Russ Rew (russ@unidata.ucar.edu)
Fri, 20 Jun 1997 14:09:07 -0600

Hi,

Stephen Walker and Jason Waring wrote:

> We are (some of the) numerical modellers at CSIRO Division of Marine
> Research in Hobart, Australia, and have been following the recent (and
> historical) thread regarding coordinate conventions with much interest.
> The model we use here for coastal and estuarine work uses curvilinear
> coordinates and stores data in netCDF files. For years we have done this
> in an ad-hoc way, using neither conventional coordinate variables nor
> referential attributes, but rather depending on hard-wired intelligence
> in our processing and plotting software. Some sort of convention for
> representing curvilinear grids which is compatible with the wider
> community would clearly be of great benefit.
>  
> Recently, Russ Rew posted [reference to] a draft document by Jonathan
> Gregory, Bob Drach and Simon Tett, essentially describing extensions
> to the COARDS conventions. While it is clear that much thought and
> work has gone into this document, we feel it is too specific, or too
> 'high level' for our needs. For example, it essentially perpetuates
> the idea of coordinate variables as having only 1 dimension, and
> accommodates 'rotated' grids by specifying the position of a shifted
> North Pole. Neither of these concepts is useful to those of us who use
> more general curvilinear grids, or who use grids which are not defined
> in lon,lat space. We feel that some lower level, more generic
> conventions may be of use to a wider community.
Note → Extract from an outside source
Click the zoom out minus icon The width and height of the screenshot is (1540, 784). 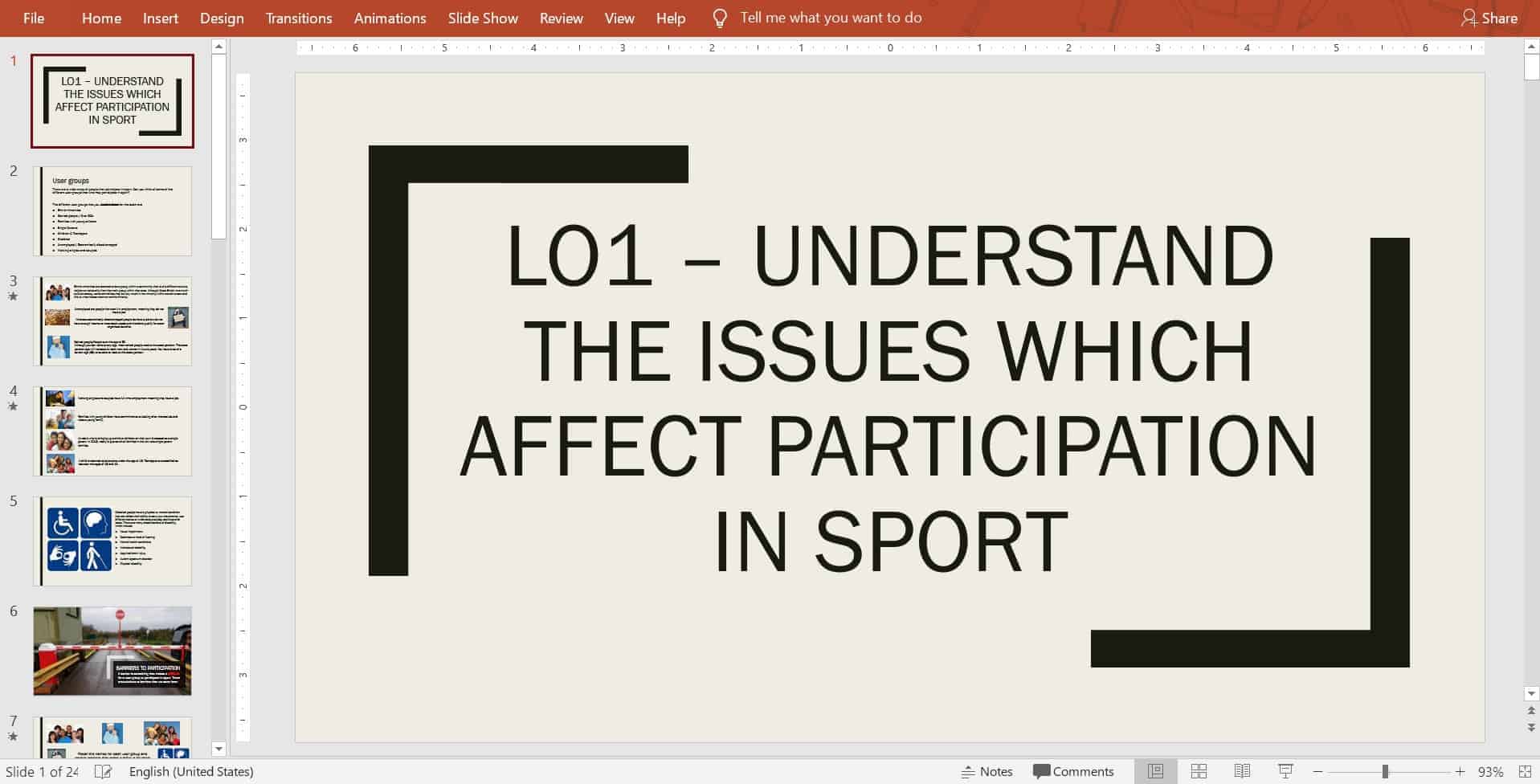point(1317,771)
Yes, after a first (superficial) reading of the draft proposal (at
http://www-pcmdi.llnl.gov/drach/netCDF.html), I thought that it included
a specification for multidimensional coordinate variables, because of
their description of 2-dimensional "boundary coordinate variables", and
2-dimensional "string-valued coordinate variables".  On reading the
proposal again, I agree that it still essentially recommends "classic"
1-dimensional coordinate variables that use the same name as a
dimension.

Walker and Waring give a very clear explanation of the need for more
general coordinate variables, in which different coordinate variables
may have different numbers of dimensions.  In general, I like their
proposal, however I want to explore a modification that I describe
below, after a concrete example.  This example is similar to the
"boundary coordinate variable" of Gregory, Drach, and Tett.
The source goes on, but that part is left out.